Handgun sales in North Carolina in April 2023—as reflected by the number of National Instant Criminal Background Checks (NICS) performed—came in at 46,040. In March the figure was 10,041.

The difference is nothing compared to those from a year ago. In April 2022, pistol and revolver purchases in the state accounted for only 1,655 FBI NICS background checks. The month before that the figure was 1,968.

The dramatic increase this year came on the heels of North Carolina’s legislature overriding of the governor’s veto of a measure to remove the requirement that residents procure a permit from their local sheriff to purchase a handgun. In late March, law-abiding residents were no longer required to pay the $5 fee for paperwork that covered five handguns over a five-year period.

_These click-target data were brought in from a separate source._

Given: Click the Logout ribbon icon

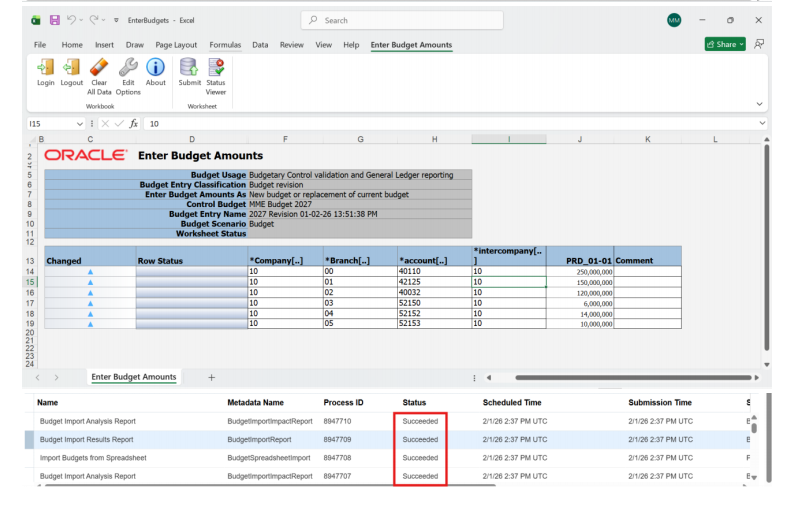Looking at the screenshot, I should 72,68.

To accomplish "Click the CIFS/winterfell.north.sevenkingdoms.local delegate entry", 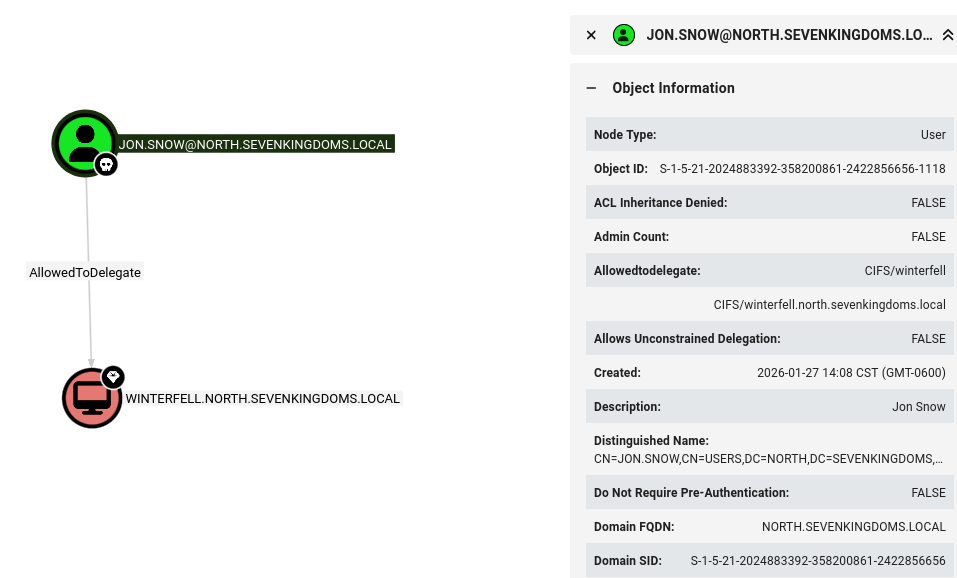I will tap(829, 305).
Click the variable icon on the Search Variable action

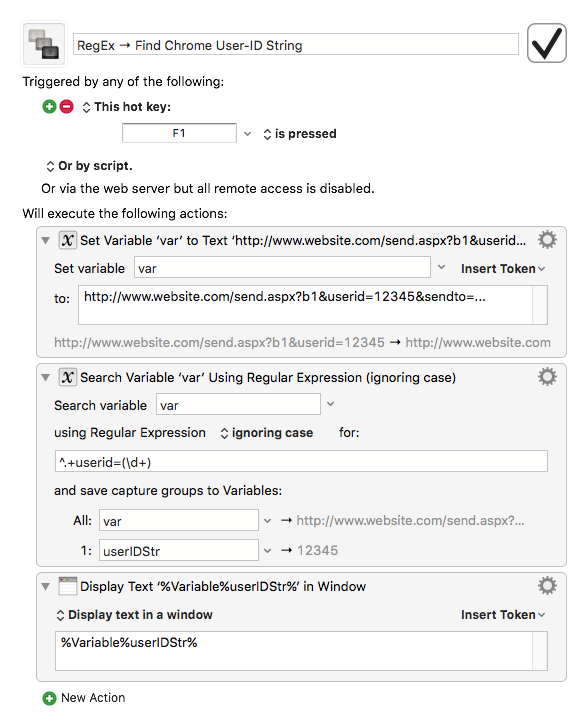tap(68, 377)
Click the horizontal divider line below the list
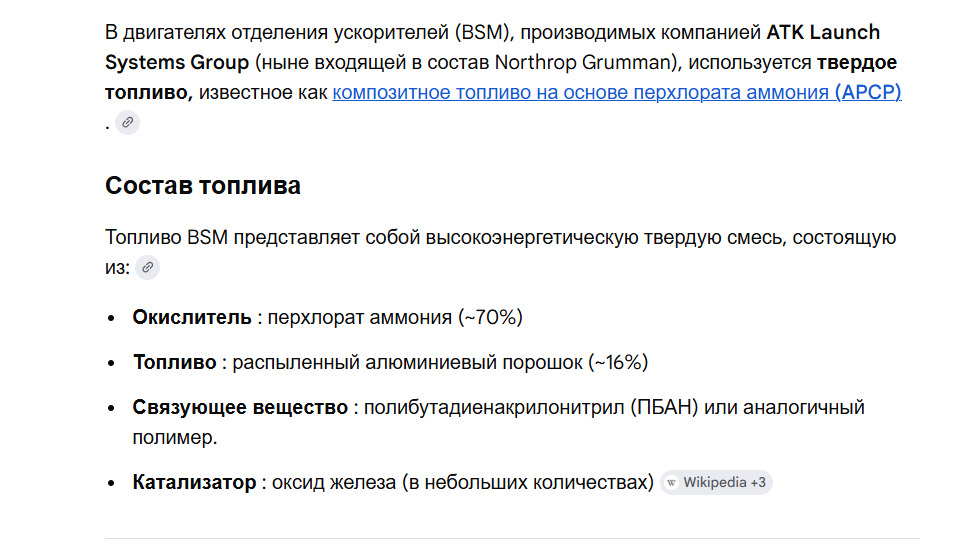 tap(512, 538)
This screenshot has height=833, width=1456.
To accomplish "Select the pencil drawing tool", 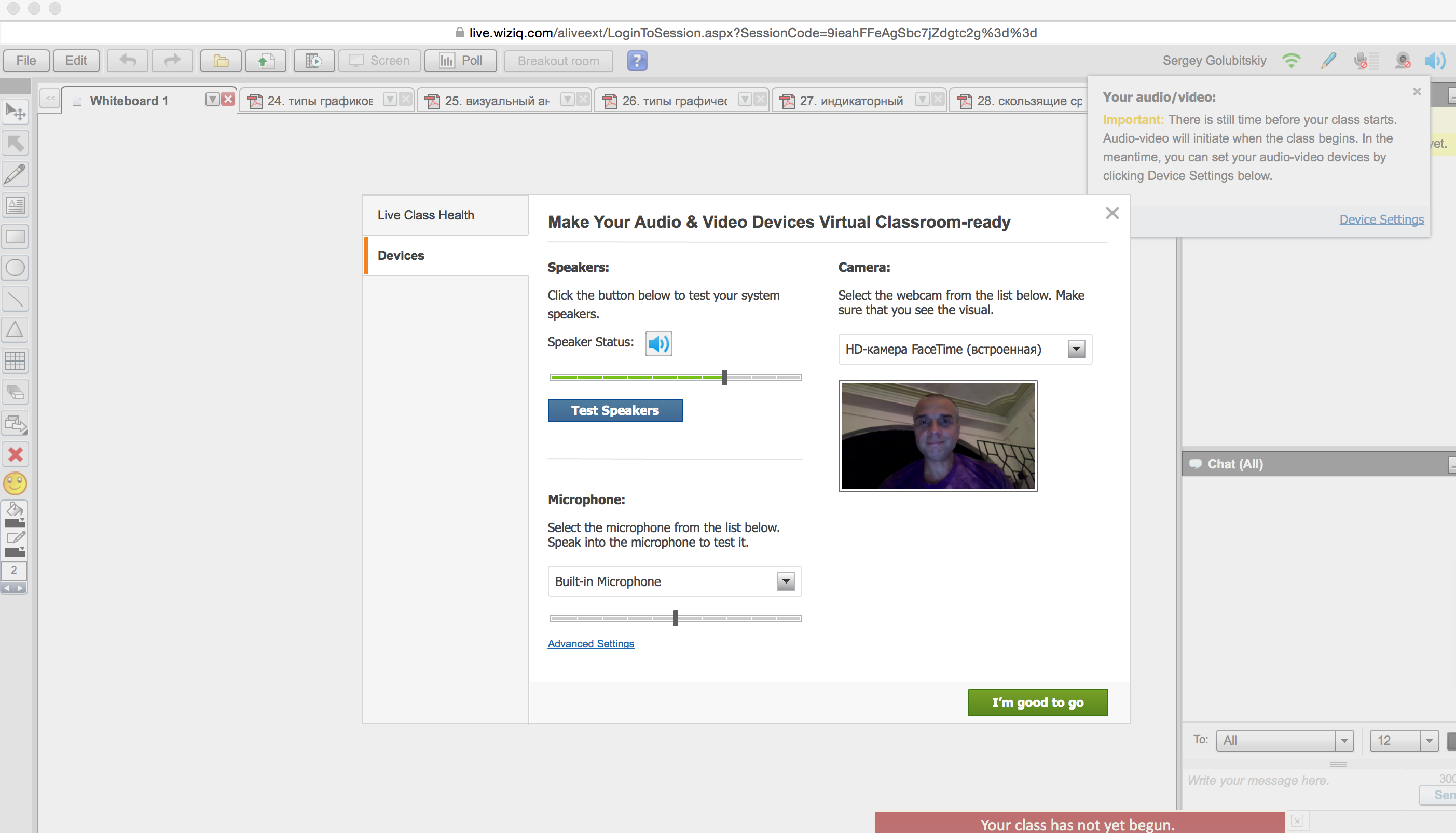I will [x=15, y=174].
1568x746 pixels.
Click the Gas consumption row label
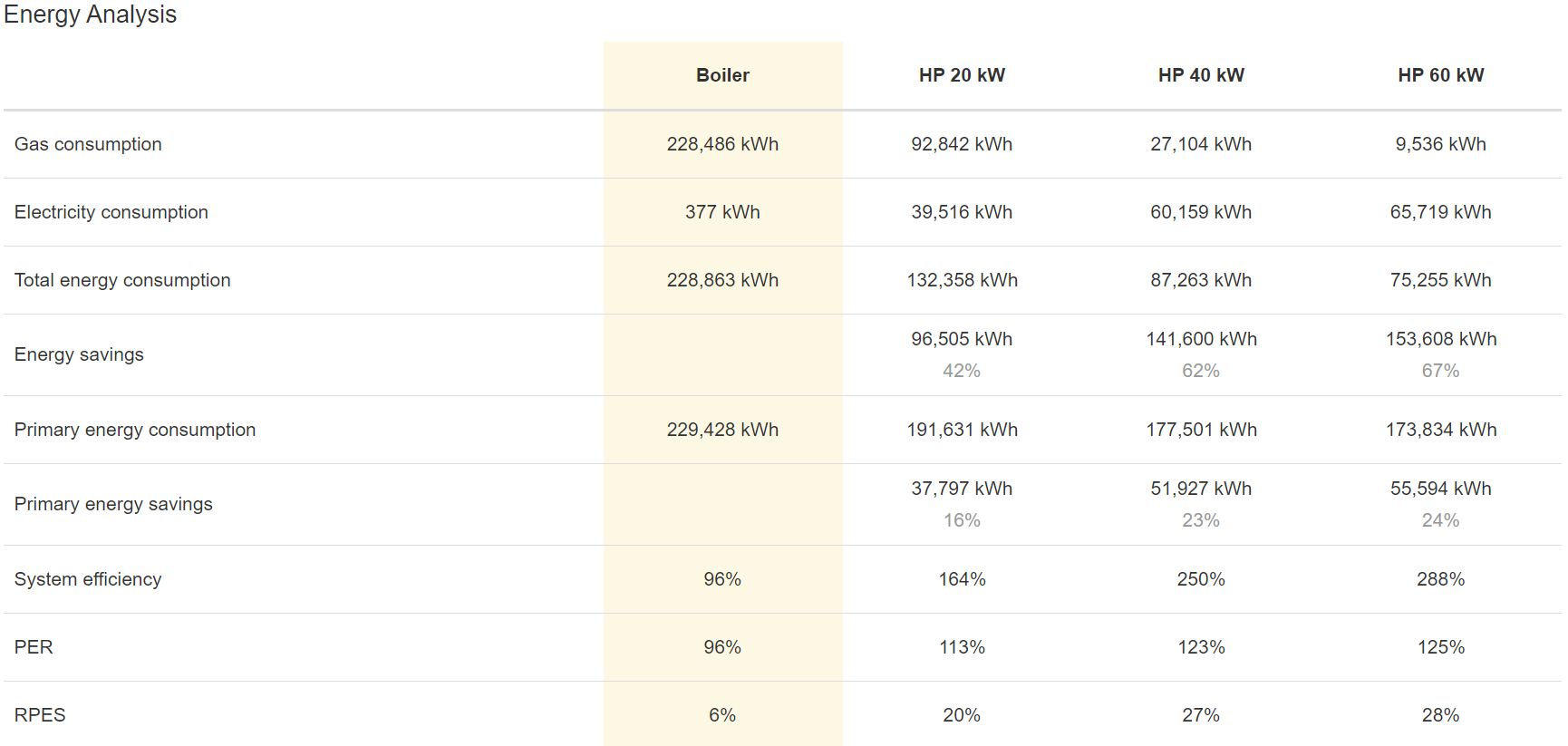(x=88, y=144)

Cost likely played a minor role, though. Many counties provided the paperwork online, but submitting it and presenting proper identification was a challenge for many citizens. Work schedules often conflicted with a sheriff’s office’s weekday, 8 a.m. to 5 p.m. business hours—closed on holidays. Approvals arrived, at least in some cases, within 14 days, but when they did, it required a return trip and an understanding employer.  

The system was also prone to painful delays and, of course, sheriffs are elected officials—with political and personal opinions. North Carolina’s Mecklenburg County, for example, was sued twice in two years, the latest in 2022, for delays in processing handgun and concealed-carry permits.

The law was a holdover from the early 20th century, long before computerized records. Prospective buyers still get their backgrounds checked through the FBI’s NICS system, but the time required for approval is measured in minutes, not weeks. The location of most retailers is also more convenient and store hours more realistic for today’s consumer.    

A similar measure to repeal North Carolina’s pistol purchase permit requirement was also vetoed by the governor in 2021. Legislative votes that year, however, were not on hand for an override.